There were periods of the lengthy accumulation of matter that later ended with the heating of the surface of the star until it reached class O”, that is, reached a temperature of 100,000 °C.; at last there came the final explosion that hurled into space new stars with new planets, in the way the Crab Nebula once exploded and spread until it had a diameter of fifty billion kilometres.

There was a similar idea in ancient Indian religious mythology; the periods of the deity’s inert repose were called the Nights of Brahma which alternated with his Days, the periods of creative activity.

The explosion was equal in force to the explosion of a quadrillion of the murderous hydrogen bombs made in the Era of Disunity.

The presence in space of absolutely dark stars of the E class could only be guessed by their gravitation and a spaceship whose course lay in the vicinity of the monster was doomed. The invisible infrared stars of the T class also constituted a danger to spaceships; the same applied to dark clouds of big particles or absolutely cold bodies of the TT class.

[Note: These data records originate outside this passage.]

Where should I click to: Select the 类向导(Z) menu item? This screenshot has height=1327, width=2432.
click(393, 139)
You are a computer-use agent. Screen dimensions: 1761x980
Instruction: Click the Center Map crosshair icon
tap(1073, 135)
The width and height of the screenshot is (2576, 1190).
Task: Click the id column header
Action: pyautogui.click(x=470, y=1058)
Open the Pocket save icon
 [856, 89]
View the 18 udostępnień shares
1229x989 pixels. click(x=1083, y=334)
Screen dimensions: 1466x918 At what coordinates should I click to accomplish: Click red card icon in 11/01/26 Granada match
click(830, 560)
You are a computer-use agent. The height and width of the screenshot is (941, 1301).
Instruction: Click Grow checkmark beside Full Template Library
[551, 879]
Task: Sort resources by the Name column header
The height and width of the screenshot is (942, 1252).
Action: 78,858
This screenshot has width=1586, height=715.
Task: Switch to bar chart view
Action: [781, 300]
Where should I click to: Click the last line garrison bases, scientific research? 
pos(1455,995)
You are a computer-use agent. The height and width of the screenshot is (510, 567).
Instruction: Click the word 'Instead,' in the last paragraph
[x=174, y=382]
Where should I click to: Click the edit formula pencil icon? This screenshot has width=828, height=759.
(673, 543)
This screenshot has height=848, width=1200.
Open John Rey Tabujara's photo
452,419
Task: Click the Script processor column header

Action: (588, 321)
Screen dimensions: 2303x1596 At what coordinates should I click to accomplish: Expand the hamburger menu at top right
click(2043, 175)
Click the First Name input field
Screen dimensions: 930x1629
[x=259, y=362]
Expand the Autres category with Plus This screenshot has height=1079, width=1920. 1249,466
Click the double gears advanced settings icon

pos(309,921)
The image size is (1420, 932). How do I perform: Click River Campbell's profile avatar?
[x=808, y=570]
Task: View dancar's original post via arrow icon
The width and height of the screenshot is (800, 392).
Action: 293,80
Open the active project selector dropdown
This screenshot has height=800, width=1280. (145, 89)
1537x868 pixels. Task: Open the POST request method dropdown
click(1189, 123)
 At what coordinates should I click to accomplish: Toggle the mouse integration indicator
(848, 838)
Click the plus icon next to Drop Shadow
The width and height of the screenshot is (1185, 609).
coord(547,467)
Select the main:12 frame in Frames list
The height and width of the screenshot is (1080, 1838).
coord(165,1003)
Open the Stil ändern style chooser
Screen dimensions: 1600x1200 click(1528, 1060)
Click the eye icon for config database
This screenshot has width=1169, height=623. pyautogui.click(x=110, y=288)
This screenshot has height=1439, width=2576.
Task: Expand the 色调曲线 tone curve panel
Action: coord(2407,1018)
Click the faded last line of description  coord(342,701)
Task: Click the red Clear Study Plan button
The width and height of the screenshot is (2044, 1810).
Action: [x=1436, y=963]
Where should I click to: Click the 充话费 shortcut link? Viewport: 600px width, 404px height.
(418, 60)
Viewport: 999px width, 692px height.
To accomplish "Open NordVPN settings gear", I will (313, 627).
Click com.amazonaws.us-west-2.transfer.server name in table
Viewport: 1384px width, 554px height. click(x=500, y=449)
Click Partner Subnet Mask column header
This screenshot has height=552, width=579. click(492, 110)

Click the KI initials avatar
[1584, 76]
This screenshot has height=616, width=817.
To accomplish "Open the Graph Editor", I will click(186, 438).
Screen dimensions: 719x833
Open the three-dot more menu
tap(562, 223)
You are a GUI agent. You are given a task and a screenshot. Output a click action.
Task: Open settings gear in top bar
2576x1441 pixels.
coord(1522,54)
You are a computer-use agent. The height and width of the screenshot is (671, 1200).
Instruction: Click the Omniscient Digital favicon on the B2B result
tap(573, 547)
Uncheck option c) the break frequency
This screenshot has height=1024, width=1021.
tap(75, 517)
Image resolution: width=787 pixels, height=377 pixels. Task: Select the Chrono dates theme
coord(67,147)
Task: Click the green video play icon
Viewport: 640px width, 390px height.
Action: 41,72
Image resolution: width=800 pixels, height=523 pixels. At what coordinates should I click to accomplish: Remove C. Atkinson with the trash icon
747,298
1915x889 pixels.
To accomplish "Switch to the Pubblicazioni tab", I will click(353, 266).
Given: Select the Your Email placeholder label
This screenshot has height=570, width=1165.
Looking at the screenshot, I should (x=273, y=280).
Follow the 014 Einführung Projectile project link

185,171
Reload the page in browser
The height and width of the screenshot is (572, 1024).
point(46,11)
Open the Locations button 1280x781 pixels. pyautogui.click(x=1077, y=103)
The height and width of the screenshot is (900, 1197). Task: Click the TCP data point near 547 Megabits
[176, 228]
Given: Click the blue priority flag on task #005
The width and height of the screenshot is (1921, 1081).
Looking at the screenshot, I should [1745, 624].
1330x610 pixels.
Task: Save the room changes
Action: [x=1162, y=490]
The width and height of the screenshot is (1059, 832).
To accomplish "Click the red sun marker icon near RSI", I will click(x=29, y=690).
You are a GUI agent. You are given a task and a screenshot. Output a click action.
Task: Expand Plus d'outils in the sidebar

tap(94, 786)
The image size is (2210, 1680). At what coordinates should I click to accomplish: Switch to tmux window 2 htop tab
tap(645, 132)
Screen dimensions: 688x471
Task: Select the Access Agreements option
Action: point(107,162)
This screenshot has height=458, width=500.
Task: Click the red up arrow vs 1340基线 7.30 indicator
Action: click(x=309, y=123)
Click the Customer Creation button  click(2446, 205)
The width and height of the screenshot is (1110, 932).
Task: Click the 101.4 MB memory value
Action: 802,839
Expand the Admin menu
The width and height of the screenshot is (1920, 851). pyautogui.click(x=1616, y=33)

Mven Mass stood thinking that the establishment of the Great Circle that linked up all the worlds inhabited by reasoning beings had been the greatest of all revolutions for Earth and, consequently, for all inhabited planets. Firstly, this had been a victory over time, over the shortness of the span of human life, that had prevented us and our thinking brothers in other worlds from penetrating into the farther depths of space. The transmission of information around the Great Circle was the transmission into an indefinite future since human thought, transmitted in this form, would continue its journey through space until it reached the farthest regions. The study of the most distant stars had become possible because the receipt of information from any place where there were planets that understood the Circle was only a matter of time. Only recently Earth received a message from the huge but very distant star known as Gamma Cygni; the star is 2,800 parsecs from us and a message takes over 9,000 years to reach Earth but that which had been received was understandable and could be deciphered by those members of the Great Circle whose thought processes are similar. It is another matter if a message should come from globular stellar systems or clusters that are older than our flat systems.